It's hard to explain how big this all was without resorting to cliche. I think that maybe this year, like everyone else, I have been manically switching back and forth between raw-nerved vulnerability and total self-protective terror; trying to be open enough to the world that I stay aware of what's happening in it; trying to hold myself at arms' length away from the endless avalanche of horrifying news so I can sustain that openness long enough to be of use. There is no way to do this properly, there are only new and different ways to fail. It's easy to retreat into habit and repetition. The bonds between you and the world - what's exciting in it, what other people make from the wildness of their own lives - can begin to slip and fray and loosen. Earlier in the summer, I'd fallen into the easy trap of using music as a distraction, a backdrop; something to take me away from the truth of the world instead of pushing me back toward the centre of it. It can be frightening to let yourself be moved when the ground already feels like it's always shifting under you. It felt good to remember what good can come of being overwhelmed. Weeks later, I'm still feeling it.

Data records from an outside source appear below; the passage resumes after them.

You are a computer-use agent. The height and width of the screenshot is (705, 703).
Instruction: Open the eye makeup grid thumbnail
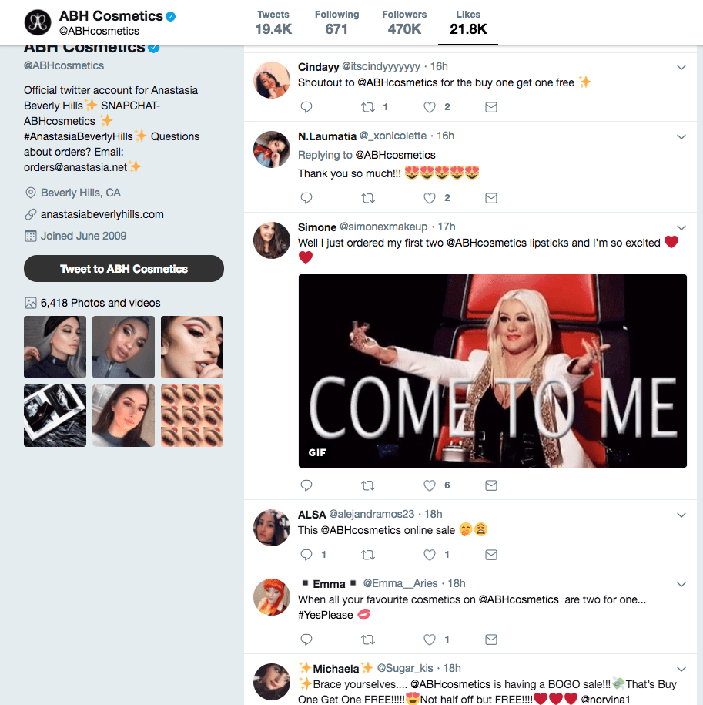pos(192,416)
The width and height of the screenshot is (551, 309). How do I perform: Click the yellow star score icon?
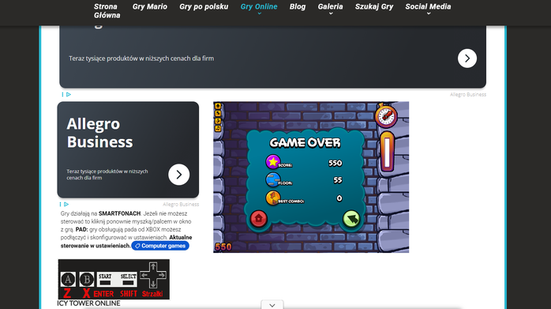[x=272, y=162]
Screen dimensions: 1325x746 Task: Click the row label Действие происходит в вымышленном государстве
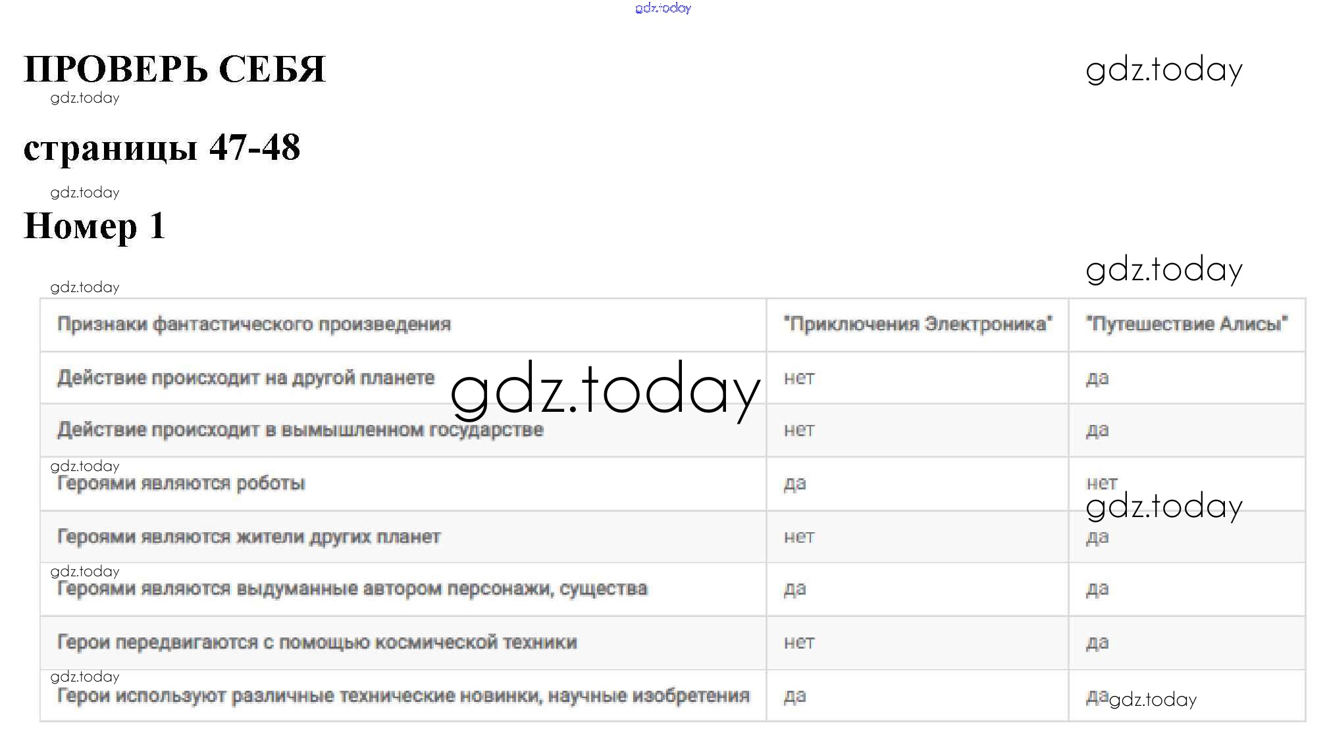tap(300, 430)

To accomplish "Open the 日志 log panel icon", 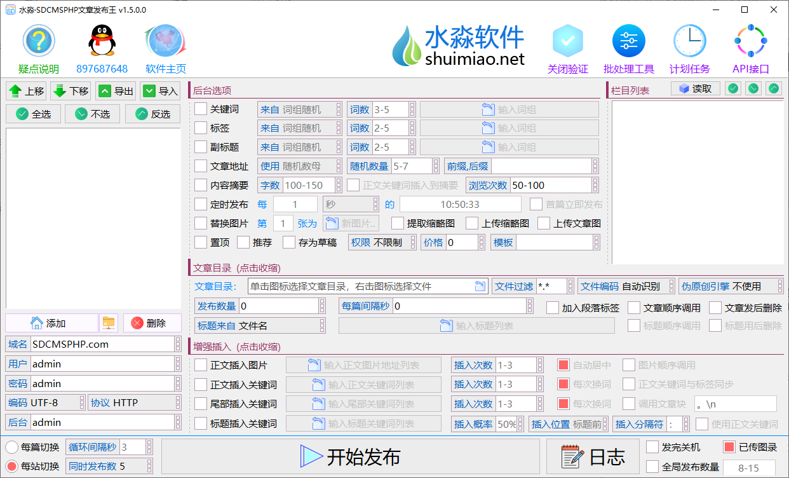I will coord(570,456).
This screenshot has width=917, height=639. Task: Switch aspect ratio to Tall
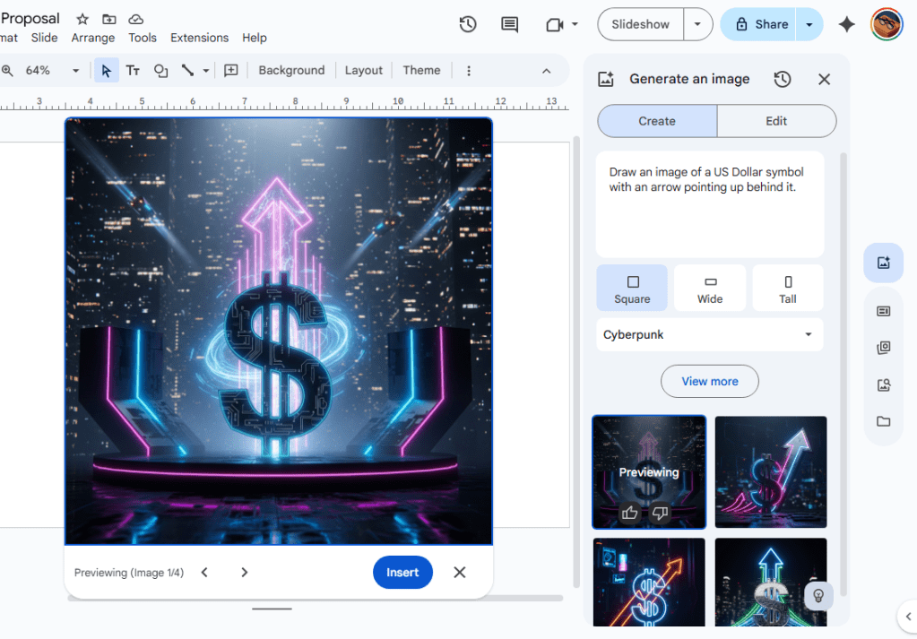click(x=787, y=287)
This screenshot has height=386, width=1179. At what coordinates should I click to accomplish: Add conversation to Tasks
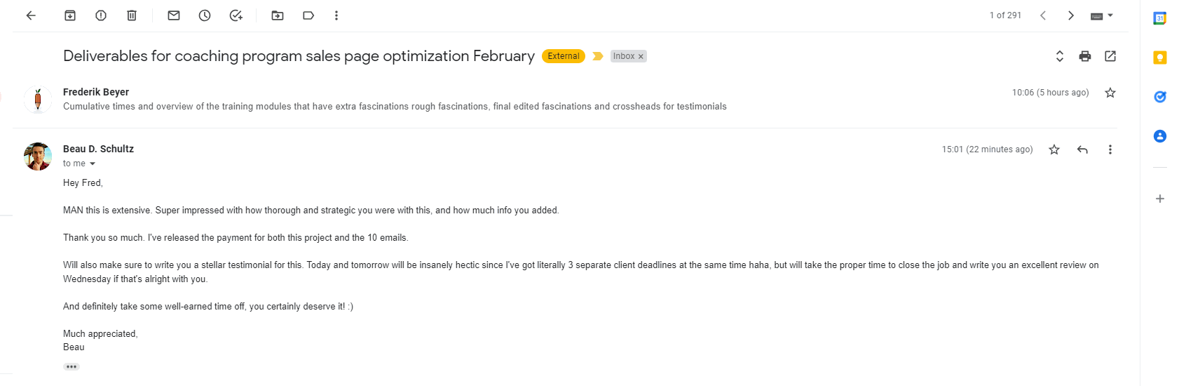pos(236,15)
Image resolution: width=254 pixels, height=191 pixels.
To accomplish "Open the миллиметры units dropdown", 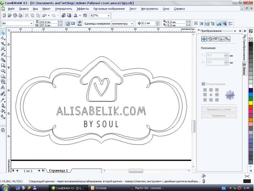I will coord(132,23).

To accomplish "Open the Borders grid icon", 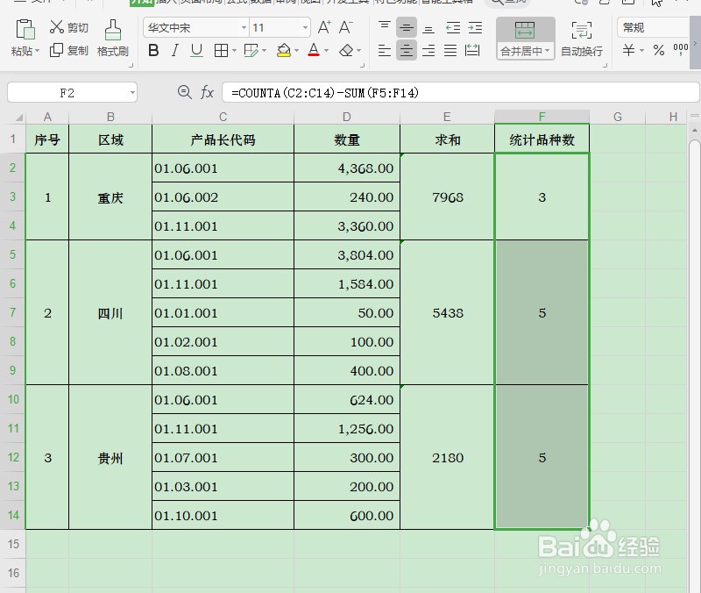I will pos(222,50).
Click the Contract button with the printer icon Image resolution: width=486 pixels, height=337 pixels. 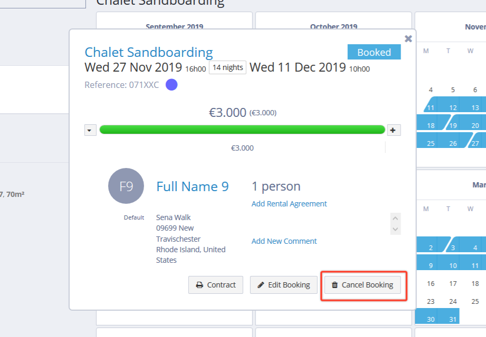coord(216,285)
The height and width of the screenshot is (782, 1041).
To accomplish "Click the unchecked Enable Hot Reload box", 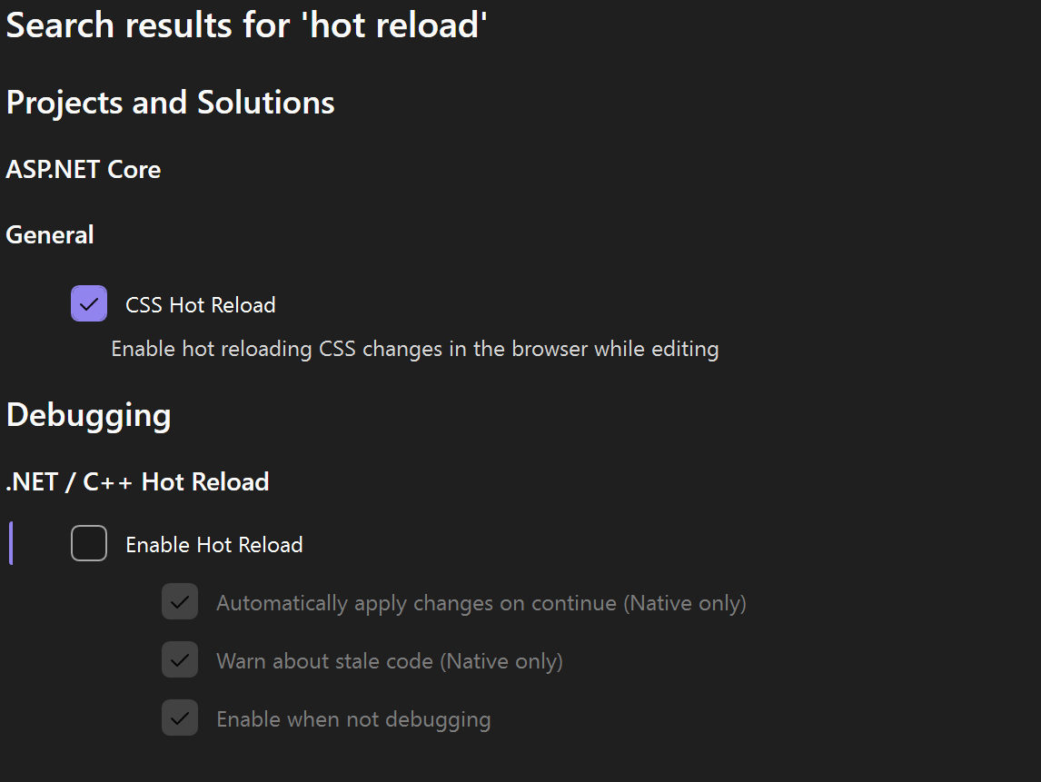I will (88, 543).
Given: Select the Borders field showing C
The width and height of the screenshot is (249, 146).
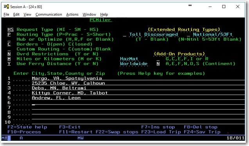Looking at the screenshot, I should [x=9, y=44].
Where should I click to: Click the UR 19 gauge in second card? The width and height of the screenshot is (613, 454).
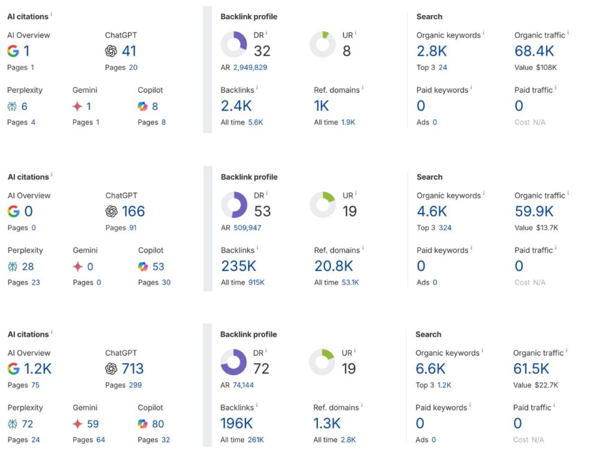(x=323, y=203)
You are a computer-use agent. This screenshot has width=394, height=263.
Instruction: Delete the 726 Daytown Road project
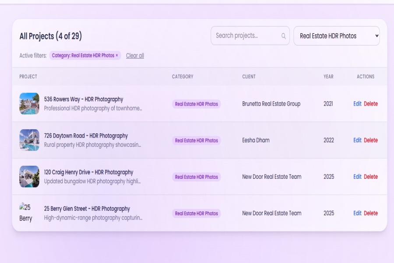tap(370, 140)

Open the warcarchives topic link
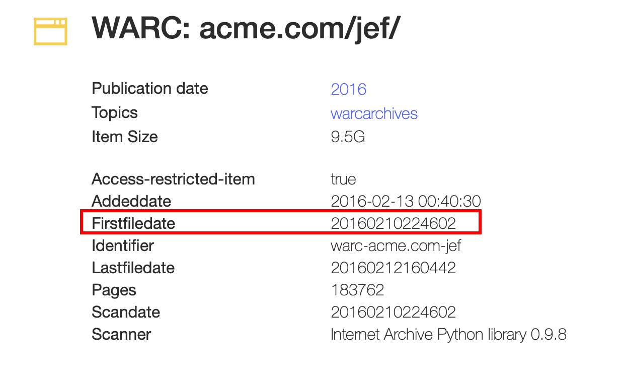point(374,113)
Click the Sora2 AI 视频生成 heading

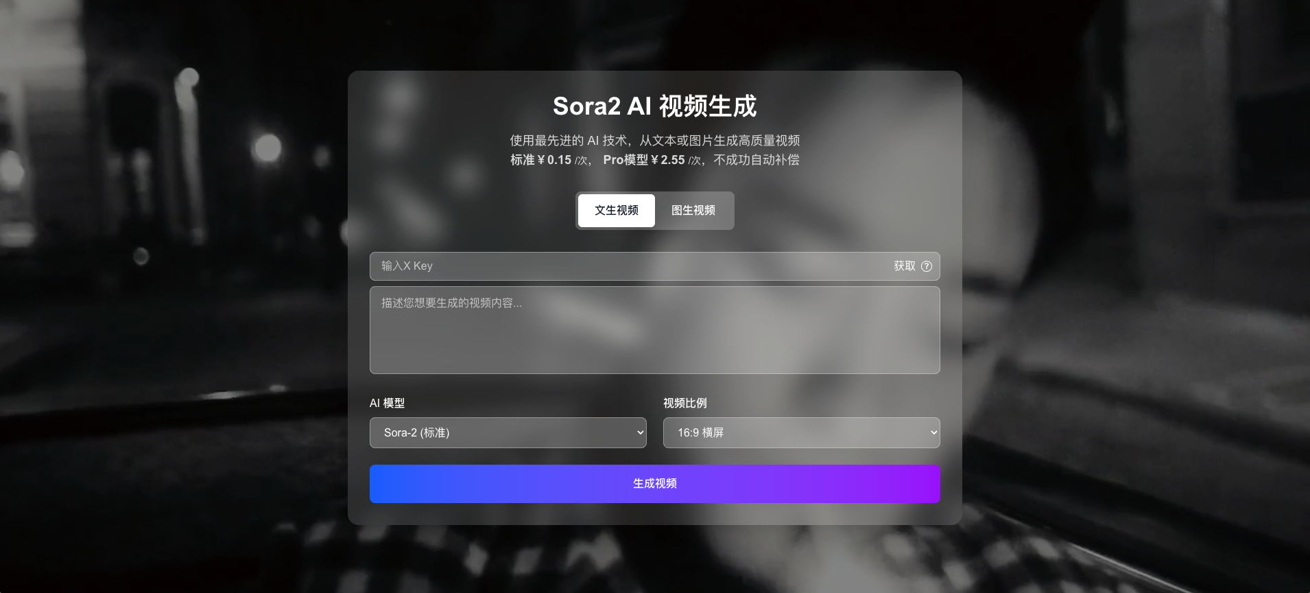654,106
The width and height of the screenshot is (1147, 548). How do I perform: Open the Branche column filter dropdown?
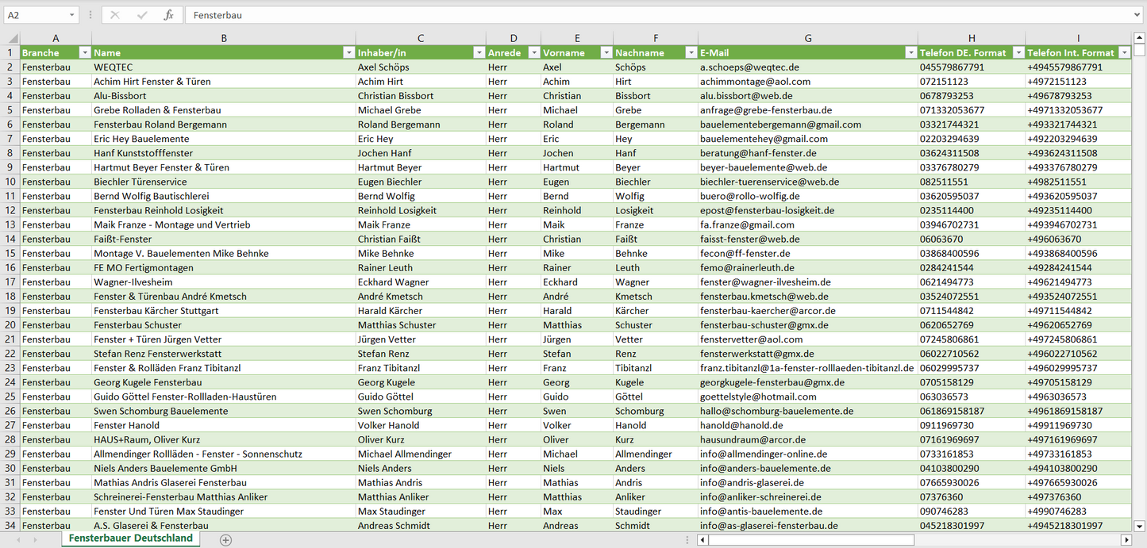point(85,53)
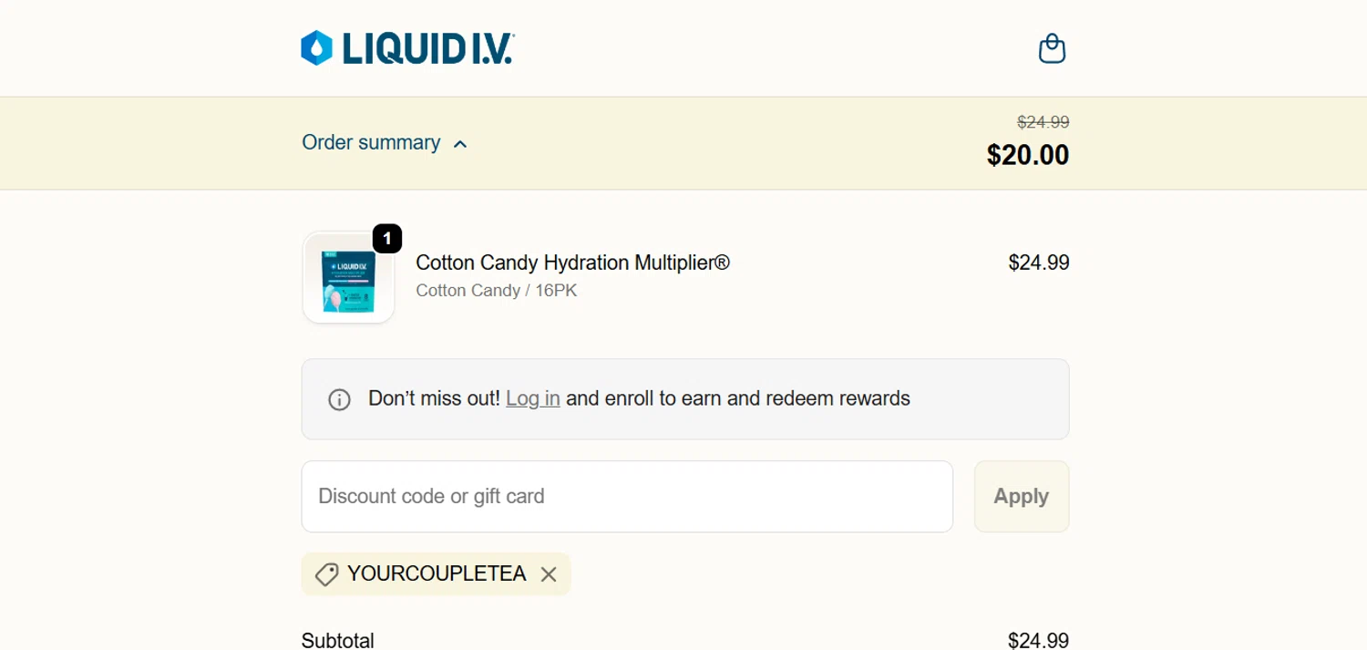Click the Subtotal label
Image resolution: width=1367 pixels, height=650 pixels.
[338, 640]
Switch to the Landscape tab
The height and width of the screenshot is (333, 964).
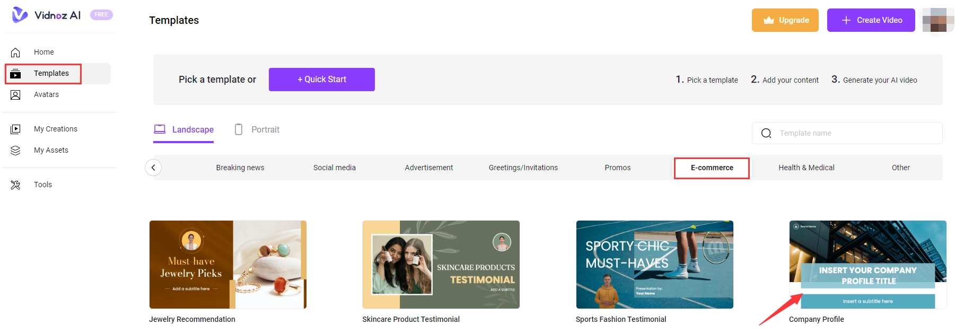[183, 129]
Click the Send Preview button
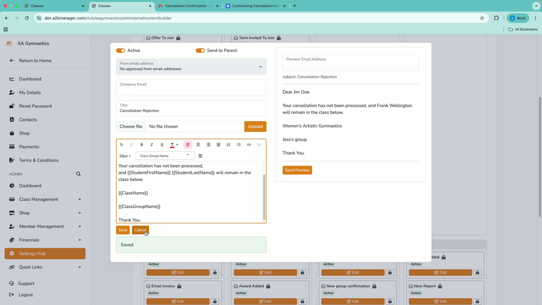 [297, 170]
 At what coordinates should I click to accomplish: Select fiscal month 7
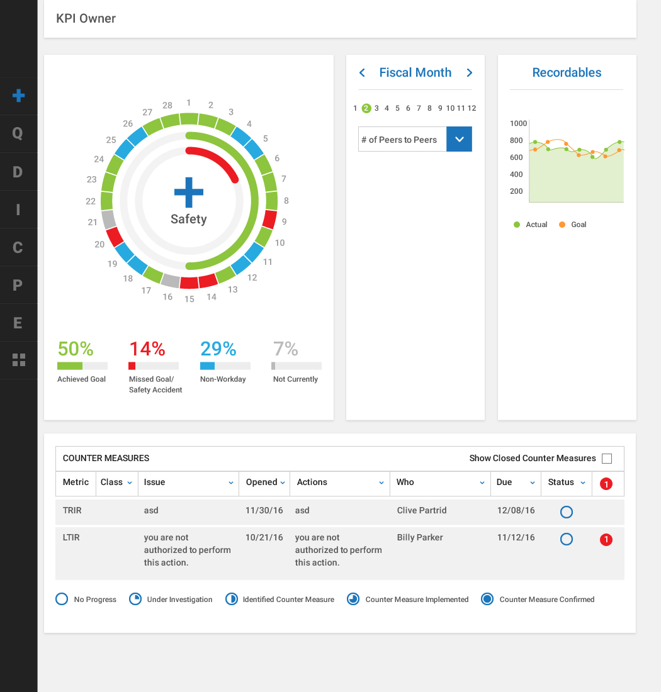[419, 108]
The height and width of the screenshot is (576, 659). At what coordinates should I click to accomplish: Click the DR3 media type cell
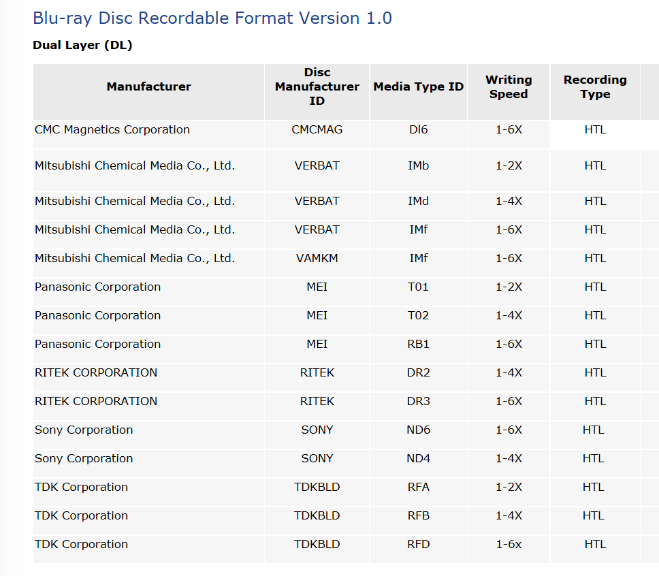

Thank you for this. These kind of dreamy, transportive posts are why I keep coming back here.
by Rob, Sep 19, 2017
You have the knack, which should be more prevalent on the Internet but somehow doesn't seem to be, of sounding like an actual thinking, feeling human being.
I look through its lineup and make me feel old that I don't know many of them but then, I listen through and discover many great artists/bands and makes me feel excited and young again.
Music might be the only thing makes me feel that way.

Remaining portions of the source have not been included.